[DATASET EXTRACT — start]
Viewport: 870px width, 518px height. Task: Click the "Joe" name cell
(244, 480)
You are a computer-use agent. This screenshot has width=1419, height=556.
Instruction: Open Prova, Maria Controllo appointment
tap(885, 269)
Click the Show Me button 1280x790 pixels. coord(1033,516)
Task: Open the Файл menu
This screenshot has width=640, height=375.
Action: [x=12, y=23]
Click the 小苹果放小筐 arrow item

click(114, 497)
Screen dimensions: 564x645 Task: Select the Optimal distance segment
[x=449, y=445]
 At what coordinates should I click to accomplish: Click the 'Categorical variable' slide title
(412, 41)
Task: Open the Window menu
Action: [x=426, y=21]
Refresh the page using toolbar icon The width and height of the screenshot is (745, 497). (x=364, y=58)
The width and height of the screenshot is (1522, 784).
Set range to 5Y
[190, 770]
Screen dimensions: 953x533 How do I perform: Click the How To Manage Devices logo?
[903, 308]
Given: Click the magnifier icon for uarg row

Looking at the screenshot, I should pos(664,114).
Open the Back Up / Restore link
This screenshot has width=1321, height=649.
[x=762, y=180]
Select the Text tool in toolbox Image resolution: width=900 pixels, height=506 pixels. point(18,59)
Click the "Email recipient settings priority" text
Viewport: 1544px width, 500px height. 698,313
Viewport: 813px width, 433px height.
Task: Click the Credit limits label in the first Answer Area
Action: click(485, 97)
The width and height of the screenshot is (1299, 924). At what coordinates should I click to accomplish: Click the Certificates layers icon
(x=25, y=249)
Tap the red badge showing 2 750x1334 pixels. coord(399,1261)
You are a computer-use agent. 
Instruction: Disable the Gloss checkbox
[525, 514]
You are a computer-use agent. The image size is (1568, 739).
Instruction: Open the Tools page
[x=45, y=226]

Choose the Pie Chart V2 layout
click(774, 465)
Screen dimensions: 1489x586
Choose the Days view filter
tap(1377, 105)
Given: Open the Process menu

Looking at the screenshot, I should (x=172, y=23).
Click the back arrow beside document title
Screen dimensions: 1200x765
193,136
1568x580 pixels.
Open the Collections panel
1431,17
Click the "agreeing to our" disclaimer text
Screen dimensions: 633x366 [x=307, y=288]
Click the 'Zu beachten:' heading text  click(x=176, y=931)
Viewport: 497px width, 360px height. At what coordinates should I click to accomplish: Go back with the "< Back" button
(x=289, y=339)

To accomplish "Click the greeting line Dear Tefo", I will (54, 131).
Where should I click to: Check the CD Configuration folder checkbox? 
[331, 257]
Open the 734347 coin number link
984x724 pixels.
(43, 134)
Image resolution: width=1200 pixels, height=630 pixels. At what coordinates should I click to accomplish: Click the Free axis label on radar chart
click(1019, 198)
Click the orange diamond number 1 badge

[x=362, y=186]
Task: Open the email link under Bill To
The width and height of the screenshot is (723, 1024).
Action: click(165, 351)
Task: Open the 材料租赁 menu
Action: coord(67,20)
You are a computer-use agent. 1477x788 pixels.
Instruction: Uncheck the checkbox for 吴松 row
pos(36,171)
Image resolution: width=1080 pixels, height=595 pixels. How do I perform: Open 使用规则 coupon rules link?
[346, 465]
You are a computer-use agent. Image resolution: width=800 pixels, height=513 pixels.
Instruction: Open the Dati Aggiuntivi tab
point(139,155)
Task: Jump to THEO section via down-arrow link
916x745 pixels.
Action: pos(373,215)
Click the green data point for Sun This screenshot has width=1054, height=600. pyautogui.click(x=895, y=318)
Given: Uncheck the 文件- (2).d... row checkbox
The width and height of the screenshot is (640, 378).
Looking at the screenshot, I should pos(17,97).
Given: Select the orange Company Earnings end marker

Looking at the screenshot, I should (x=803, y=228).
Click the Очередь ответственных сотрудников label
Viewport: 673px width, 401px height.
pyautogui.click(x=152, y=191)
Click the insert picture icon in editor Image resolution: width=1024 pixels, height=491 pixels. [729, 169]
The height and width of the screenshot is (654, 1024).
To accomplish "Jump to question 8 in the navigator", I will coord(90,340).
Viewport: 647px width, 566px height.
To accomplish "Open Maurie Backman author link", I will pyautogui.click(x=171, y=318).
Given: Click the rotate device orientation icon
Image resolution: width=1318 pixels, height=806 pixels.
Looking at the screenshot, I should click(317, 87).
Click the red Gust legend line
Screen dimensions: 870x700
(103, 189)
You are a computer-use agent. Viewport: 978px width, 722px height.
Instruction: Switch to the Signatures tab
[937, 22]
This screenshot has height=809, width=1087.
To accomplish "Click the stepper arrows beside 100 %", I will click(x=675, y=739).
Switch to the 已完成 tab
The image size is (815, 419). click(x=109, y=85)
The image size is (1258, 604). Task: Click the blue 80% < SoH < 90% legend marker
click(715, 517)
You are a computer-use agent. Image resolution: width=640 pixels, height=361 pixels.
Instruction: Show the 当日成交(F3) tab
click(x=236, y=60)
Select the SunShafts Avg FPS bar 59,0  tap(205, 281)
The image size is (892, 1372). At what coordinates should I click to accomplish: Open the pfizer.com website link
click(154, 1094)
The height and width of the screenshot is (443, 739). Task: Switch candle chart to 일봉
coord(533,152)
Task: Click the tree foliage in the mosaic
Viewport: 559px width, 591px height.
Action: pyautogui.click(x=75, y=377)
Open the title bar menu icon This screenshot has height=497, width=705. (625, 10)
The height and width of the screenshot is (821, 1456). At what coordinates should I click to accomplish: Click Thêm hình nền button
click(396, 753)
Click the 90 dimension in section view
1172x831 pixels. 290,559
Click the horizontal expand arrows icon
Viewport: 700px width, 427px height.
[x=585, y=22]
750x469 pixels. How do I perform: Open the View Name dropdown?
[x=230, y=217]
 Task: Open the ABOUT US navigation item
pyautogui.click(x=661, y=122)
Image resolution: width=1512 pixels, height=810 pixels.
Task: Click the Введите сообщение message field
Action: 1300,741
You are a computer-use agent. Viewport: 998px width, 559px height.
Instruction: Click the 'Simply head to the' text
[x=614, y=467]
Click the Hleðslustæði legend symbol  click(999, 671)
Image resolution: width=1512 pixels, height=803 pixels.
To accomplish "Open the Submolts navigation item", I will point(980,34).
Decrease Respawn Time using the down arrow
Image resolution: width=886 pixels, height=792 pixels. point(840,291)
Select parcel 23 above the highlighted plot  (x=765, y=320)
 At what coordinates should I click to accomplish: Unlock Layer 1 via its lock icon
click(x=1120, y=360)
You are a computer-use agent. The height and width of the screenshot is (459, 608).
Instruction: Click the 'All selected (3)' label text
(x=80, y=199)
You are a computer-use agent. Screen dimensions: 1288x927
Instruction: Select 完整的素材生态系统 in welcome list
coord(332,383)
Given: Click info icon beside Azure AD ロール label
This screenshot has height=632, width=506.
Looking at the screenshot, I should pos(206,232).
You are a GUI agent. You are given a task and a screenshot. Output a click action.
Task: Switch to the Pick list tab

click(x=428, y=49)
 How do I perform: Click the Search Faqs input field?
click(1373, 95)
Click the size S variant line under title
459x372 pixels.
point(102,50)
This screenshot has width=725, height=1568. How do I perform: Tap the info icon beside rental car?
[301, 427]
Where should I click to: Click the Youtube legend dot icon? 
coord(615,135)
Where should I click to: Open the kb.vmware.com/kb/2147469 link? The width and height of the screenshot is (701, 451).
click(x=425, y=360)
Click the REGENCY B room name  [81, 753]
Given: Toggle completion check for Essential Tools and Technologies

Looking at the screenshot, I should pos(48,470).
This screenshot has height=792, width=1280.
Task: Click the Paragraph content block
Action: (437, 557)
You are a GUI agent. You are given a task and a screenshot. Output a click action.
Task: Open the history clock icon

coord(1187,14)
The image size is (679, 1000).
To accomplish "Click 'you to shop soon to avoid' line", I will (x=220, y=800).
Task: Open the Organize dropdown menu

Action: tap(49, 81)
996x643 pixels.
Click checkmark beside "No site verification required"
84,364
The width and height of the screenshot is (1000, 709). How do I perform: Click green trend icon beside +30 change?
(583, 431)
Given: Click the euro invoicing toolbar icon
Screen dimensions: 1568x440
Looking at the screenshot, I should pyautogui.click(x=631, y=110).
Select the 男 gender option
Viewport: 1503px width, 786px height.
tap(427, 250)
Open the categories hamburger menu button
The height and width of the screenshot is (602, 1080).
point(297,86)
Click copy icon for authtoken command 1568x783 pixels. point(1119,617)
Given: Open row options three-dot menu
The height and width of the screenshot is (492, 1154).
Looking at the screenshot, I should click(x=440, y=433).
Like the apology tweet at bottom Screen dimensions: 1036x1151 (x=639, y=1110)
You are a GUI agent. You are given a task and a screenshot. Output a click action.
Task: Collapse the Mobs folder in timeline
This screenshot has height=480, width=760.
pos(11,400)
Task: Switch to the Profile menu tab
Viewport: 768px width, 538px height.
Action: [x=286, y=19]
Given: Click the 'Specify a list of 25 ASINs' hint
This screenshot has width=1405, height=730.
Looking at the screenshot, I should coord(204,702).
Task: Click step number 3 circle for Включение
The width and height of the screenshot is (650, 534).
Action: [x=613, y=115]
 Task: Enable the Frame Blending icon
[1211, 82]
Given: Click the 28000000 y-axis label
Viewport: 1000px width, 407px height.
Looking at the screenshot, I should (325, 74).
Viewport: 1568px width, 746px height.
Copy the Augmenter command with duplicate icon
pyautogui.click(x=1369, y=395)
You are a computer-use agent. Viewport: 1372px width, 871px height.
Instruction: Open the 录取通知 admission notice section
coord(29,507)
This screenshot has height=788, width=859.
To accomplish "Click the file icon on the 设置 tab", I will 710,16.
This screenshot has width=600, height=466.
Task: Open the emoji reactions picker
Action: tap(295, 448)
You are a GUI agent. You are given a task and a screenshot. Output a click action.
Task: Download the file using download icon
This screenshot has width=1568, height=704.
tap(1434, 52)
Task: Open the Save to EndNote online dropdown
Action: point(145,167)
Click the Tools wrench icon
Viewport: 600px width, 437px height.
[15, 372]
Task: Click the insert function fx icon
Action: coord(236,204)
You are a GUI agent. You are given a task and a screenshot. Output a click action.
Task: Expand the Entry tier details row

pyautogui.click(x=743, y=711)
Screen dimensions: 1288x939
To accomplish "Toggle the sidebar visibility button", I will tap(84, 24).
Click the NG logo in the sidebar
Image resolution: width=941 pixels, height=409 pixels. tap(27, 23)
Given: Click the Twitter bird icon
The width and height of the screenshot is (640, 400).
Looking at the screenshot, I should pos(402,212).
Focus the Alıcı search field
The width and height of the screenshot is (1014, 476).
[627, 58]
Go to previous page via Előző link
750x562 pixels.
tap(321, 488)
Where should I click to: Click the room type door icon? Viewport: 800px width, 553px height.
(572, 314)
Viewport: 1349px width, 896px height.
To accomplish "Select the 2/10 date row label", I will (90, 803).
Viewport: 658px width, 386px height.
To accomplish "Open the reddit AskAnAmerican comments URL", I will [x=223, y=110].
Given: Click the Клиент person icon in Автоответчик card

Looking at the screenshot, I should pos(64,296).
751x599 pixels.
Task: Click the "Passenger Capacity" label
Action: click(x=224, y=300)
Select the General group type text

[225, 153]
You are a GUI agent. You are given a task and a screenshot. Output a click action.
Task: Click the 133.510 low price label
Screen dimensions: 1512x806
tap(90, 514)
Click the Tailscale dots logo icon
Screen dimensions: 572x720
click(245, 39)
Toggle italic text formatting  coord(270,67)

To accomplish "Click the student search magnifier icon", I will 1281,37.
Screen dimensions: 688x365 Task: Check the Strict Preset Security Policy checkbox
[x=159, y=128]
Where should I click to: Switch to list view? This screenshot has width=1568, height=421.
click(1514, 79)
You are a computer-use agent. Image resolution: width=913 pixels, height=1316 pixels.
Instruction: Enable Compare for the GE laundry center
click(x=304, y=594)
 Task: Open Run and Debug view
[DATASET EXTRACT — finish]
**ASSIGNMENT**
Above are the records; from them, give again exactly the lines from the one containing "Viewport: 647px width, 566px height." through the one containing "You are a computer-use agent. Image resolution: width=640", both included.

**ANSWER BELOW**
Viewport: 647px width, 566px height.
To accomplish "Open Maurie Backman author link", I will pyautogui.click(x=171, y=318).
Given: Click the rotate device orientation icon
Image resolution: width=1318 pixels, height=806 pixels.
Looking at the screenshot, I should click(317, 87).
Click the red Gust legend line
Screen dimensions: 870x700
(103, 189)
You are a computer-use agent. Viewport: 978px width, 722px height.
Instruction: Switch to the Signatures tab
[937, 22]
This screenshot has height=809, width=1087.
To accomplish "Click the stepper arrows beside 100 %", I will click(x=675, y=739).
Switch to the 已完成 tab
The image size is (815, 419). click(x=109, y=85)
The image size is (1258, 604). Task: Click the blue 80% < SoH < 90% legend marker
click(715, 517)
You are a computer-use agent. Image resolution: width=640 pixels, height=361 pixels.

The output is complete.